*** SOURCE INFORMATION ***
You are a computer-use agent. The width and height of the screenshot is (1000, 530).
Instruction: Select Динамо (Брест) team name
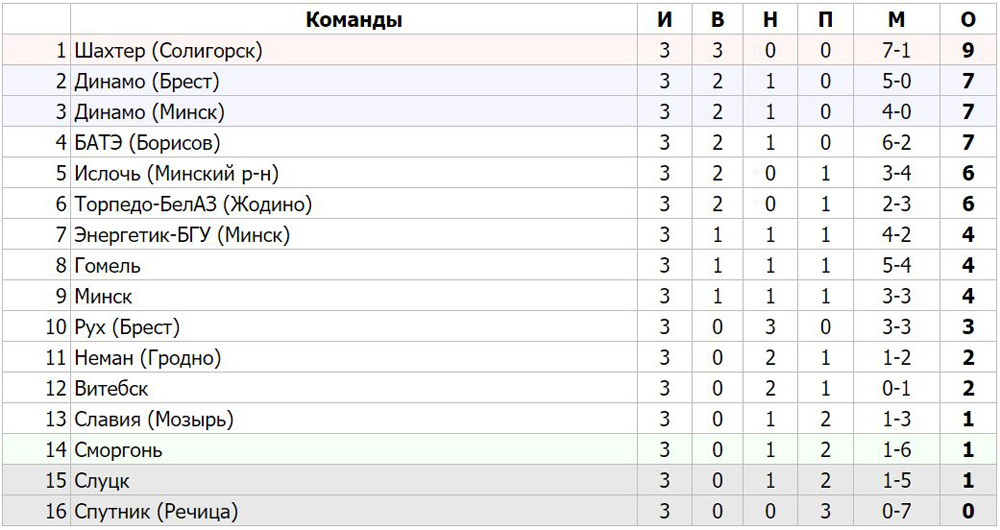(x=147, y=82)
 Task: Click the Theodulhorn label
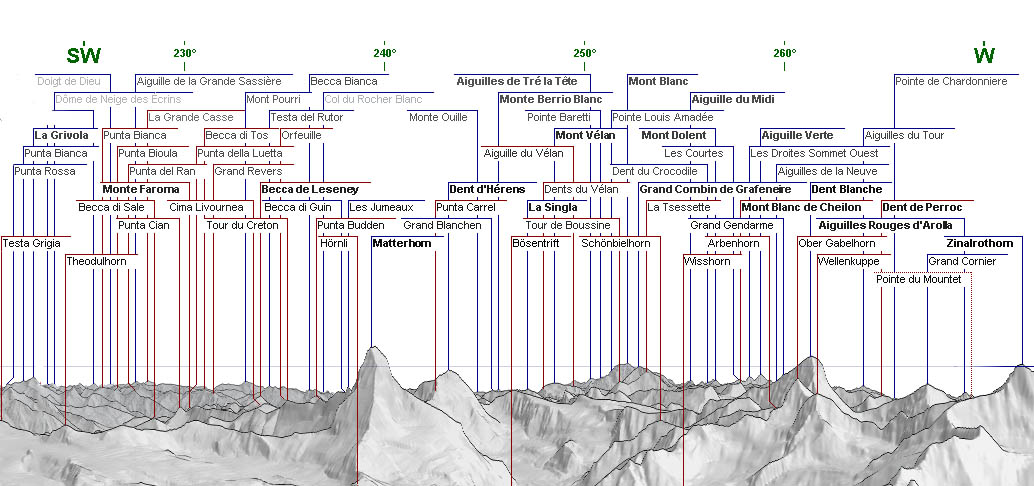coord(96,261)
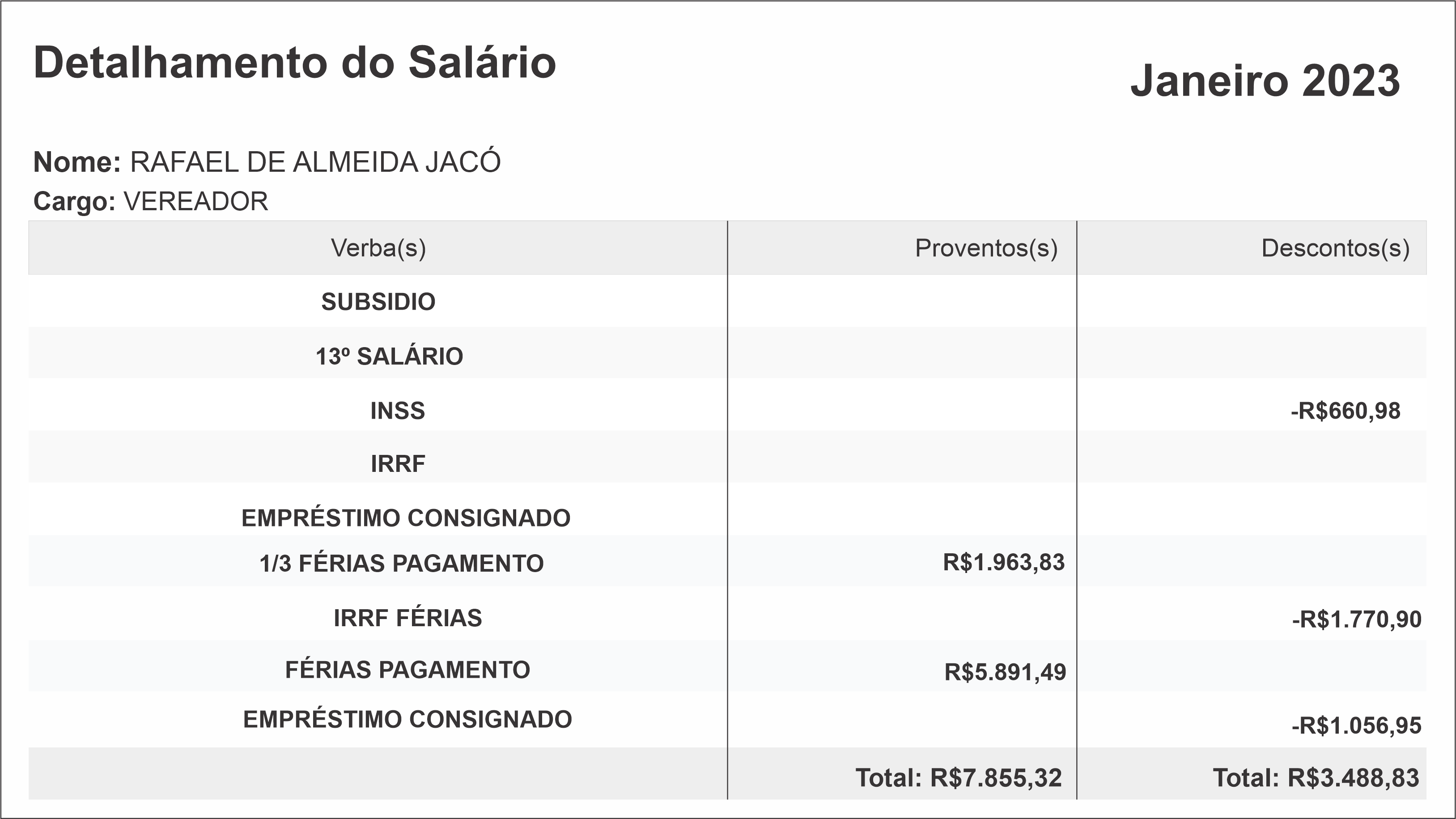This screenshot has height=819, width=1456.
Task: Select the Janeiro 2023 period heading
Action: (x=1265, y=81)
*** End of SOURCE INFORMATION ***
> [EXERCISE]
Can the lines from the one with "Instruction: Select Динамо (Брест) team name" to the end of the records above be quoted exactly, both ends included, with every picture omitted?

> [ANSWER]
Instruction: Select Динамо (Брест) team name
(x=147, y=82)
 Task: Click the Theodulhorn label
coord(96,261)
This screenshot has height=819, width=1456.
Task: Select the Janeiro 2023 period heading
Action: (x=1265, y=81)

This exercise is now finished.